## Try it
The answer should consist of each line below that contains the word "results".
****************************************
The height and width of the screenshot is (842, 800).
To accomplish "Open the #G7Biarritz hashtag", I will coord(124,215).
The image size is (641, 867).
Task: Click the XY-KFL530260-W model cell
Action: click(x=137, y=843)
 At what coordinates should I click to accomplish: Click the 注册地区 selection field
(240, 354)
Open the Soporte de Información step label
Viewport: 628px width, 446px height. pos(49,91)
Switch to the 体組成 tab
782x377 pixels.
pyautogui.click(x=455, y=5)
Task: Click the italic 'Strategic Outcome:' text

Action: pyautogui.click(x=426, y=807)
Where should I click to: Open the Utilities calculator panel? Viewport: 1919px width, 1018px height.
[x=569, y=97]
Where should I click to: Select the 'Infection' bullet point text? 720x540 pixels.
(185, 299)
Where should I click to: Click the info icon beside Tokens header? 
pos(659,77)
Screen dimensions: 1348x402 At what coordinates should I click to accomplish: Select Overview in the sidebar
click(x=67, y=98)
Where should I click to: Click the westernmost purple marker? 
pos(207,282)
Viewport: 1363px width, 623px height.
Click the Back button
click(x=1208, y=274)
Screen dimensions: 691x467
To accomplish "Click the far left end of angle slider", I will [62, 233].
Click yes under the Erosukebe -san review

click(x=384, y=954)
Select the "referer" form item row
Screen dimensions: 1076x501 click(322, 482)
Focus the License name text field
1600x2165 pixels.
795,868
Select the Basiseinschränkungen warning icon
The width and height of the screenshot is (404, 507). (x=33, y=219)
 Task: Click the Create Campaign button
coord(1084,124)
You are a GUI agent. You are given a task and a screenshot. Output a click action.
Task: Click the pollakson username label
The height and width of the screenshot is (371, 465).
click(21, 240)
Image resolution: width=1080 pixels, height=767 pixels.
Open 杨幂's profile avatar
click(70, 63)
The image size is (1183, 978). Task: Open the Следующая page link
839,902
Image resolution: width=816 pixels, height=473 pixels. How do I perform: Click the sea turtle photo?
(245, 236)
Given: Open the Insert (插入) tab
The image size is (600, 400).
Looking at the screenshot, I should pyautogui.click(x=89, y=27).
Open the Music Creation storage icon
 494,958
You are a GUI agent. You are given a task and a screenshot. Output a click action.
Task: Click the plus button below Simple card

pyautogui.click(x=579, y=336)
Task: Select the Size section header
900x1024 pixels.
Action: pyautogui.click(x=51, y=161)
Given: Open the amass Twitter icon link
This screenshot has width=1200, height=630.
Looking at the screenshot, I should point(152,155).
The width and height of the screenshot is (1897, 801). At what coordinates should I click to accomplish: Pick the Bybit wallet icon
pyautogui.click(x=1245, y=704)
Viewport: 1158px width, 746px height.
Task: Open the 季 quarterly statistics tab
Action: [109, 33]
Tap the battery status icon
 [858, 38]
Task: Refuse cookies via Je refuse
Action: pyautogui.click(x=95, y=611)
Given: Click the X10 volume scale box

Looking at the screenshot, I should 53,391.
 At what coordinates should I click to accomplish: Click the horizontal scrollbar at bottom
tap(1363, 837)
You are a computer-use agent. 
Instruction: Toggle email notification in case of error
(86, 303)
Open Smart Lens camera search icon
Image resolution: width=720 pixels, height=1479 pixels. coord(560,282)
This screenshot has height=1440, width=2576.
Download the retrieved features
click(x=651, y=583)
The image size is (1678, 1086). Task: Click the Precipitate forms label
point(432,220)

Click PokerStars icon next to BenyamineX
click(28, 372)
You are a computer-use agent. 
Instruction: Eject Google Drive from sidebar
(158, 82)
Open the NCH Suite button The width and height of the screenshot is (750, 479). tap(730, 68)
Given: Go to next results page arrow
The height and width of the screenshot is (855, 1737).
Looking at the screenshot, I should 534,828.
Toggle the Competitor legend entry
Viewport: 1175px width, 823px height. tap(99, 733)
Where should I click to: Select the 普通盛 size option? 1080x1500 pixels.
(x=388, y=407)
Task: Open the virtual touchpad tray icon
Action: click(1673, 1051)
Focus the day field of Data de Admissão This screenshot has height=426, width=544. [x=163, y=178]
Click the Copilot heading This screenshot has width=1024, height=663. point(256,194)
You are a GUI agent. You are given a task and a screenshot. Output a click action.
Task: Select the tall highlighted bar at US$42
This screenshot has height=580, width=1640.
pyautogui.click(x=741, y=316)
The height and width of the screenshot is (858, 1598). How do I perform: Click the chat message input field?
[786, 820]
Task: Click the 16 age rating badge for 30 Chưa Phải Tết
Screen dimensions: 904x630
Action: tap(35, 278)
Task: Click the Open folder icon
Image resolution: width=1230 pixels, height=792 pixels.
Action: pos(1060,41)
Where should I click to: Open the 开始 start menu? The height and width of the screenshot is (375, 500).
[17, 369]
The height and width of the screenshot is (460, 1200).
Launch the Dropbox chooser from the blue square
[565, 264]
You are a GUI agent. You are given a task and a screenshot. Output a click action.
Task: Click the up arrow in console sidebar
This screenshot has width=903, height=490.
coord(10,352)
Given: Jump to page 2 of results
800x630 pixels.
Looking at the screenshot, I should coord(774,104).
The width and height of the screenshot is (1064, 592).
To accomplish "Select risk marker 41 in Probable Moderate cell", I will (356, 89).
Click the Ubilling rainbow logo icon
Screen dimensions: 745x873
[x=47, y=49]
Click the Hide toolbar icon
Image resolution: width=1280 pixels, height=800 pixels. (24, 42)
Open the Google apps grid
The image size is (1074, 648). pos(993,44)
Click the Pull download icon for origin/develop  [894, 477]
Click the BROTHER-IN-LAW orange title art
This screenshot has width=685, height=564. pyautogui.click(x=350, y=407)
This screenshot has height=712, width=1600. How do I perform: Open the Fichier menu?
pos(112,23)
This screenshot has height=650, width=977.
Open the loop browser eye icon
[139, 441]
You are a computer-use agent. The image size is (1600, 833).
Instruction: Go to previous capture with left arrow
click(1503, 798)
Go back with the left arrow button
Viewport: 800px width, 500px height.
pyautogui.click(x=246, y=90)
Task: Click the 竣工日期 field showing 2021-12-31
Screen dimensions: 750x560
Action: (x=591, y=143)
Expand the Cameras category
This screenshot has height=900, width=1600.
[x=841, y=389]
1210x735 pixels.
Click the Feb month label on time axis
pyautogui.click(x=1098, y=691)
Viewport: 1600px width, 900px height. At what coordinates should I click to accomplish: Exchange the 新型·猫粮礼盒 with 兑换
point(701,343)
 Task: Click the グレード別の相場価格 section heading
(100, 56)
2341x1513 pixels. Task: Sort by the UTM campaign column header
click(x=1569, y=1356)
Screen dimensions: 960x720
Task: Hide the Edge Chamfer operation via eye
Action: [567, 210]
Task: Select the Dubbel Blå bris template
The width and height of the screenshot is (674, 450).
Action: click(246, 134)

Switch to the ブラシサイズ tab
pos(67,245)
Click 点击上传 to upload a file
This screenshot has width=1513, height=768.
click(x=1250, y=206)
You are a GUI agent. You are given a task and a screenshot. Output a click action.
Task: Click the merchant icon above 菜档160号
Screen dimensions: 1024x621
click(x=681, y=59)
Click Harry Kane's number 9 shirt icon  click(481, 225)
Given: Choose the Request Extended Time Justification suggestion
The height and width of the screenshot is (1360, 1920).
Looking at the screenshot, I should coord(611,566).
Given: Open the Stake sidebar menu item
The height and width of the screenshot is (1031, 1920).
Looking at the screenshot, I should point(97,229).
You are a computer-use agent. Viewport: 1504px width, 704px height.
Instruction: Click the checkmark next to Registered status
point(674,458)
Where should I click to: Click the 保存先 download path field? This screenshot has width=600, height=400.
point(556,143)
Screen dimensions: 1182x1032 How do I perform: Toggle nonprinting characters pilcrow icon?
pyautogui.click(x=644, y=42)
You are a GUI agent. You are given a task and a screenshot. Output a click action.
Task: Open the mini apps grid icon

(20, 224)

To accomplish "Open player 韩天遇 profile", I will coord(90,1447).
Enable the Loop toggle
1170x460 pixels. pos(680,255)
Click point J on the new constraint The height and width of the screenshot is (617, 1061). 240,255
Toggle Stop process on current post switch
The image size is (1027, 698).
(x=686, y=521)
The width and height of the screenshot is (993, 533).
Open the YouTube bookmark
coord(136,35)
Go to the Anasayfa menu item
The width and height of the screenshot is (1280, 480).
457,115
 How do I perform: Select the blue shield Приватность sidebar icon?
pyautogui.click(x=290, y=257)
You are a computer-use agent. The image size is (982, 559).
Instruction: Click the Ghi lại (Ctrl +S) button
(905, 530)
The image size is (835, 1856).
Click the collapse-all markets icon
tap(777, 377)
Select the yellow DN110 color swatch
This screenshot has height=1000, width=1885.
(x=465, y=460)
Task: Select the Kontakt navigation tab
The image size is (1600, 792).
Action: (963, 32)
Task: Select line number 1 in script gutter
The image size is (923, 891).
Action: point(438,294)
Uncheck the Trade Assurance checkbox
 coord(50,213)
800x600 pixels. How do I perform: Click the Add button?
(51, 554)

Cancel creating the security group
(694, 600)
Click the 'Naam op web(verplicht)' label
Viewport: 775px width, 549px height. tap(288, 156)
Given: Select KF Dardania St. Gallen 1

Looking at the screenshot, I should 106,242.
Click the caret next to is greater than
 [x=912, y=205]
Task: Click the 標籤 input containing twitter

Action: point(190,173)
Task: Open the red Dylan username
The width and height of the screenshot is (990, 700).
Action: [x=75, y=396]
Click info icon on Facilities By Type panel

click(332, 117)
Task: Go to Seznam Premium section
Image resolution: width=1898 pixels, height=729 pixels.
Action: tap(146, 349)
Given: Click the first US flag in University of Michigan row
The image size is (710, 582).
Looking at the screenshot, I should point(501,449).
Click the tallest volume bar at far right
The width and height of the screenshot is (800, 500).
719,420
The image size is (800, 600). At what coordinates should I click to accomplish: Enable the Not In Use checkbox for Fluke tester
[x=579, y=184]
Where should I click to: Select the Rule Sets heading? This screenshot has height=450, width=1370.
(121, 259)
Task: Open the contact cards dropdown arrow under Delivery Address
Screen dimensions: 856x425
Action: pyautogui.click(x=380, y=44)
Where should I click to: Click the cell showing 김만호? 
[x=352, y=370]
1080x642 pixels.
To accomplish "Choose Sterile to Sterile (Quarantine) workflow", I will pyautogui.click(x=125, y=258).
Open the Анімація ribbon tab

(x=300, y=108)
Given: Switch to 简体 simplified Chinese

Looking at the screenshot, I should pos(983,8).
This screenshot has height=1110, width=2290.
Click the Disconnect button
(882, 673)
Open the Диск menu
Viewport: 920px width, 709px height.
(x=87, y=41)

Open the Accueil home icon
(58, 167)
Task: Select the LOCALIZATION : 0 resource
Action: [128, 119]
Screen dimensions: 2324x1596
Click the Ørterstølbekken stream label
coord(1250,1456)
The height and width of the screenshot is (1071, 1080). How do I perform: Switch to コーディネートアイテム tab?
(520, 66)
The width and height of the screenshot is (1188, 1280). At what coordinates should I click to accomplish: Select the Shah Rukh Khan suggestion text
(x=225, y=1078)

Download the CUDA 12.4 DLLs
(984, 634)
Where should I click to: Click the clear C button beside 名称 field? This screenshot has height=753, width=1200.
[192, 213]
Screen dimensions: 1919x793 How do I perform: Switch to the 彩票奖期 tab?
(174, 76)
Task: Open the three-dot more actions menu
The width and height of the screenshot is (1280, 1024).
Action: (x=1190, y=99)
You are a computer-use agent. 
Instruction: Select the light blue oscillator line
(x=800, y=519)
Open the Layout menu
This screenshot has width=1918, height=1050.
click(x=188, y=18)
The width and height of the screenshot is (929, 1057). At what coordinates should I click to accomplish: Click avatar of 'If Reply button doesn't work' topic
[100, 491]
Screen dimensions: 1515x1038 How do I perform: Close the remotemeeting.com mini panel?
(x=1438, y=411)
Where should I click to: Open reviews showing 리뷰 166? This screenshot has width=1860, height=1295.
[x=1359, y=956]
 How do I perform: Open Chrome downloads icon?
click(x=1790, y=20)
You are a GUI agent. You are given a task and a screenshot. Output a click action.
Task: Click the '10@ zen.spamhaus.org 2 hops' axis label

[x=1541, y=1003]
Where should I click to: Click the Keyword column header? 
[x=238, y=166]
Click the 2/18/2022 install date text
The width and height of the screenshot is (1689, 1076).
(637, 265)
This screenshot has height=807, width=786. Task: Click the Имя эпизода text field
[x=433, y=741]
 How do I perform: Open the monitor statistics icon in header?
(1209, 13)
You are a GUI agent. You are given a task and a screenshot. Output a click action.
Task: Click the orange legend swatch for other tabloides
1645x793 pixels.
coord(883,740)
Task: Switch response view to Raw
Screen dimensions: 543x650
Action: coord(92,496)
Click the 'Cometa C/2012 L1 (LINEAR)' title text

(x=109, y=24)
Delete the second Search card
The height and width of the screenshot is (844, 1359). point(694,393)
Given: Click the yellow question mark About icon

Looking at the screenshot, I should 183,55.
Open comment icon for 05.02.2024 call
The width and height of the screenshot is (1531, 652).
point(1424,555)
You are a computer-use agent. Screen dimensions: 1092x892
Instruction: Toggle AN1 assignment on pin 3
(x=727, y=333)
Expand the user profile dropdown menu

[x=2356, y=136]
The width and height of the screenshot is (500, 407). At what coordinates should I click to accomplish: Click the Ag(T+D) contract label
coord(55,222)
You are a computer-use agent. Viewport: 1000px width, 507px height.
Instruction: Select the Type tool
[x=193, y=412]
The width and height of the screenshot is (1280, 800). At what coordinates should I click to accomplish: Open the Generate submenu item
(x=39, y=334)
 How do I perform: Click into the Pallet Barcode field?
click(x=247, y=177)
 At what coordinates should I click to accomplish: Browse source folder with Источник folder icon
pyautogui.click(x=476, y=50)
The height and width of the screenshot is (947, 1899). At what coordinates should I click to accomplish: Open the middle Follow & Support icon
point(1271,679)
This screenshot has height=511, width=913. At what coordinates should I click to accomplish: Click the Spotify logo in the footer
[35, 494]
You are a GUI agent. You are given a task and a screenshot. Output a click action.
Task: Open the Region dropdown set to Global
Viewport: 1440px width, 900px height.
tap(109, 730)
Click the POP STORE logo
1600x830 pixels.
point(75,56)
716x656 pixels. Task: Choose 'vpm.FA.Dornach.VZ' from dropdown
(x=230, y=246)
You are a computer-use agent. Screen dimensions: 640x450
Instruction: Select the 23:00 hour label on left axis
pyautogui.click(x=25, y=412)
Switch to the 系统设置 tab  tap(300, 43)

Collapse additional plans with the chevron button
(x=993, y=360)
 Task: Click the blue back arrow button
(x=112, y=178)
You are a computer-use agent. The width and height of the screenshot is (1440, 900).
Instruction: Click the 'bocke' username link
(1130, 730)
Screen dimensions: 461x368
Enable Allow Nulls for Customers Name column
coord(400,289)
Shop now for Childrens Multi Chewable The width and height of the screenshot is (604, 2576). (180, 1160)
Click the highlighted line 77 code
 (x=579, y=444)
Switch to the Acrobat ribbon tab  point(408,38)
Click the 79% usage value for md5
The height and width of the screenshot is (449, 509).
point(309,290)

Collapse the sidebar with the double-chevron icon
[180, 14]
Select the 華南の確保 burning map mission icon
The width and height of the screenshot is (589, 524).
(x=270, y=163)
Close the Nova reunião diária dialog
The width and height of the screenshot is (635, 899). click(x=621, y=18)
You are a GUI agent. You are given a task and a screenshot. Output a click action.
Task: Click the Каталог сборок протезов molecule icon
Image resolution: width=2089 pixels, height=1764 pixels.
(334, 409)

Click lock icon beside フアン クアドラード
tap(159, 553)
****************************************
## Result of the exercise
Given: Go to next results page arrow
Given: Jump to page 2 of results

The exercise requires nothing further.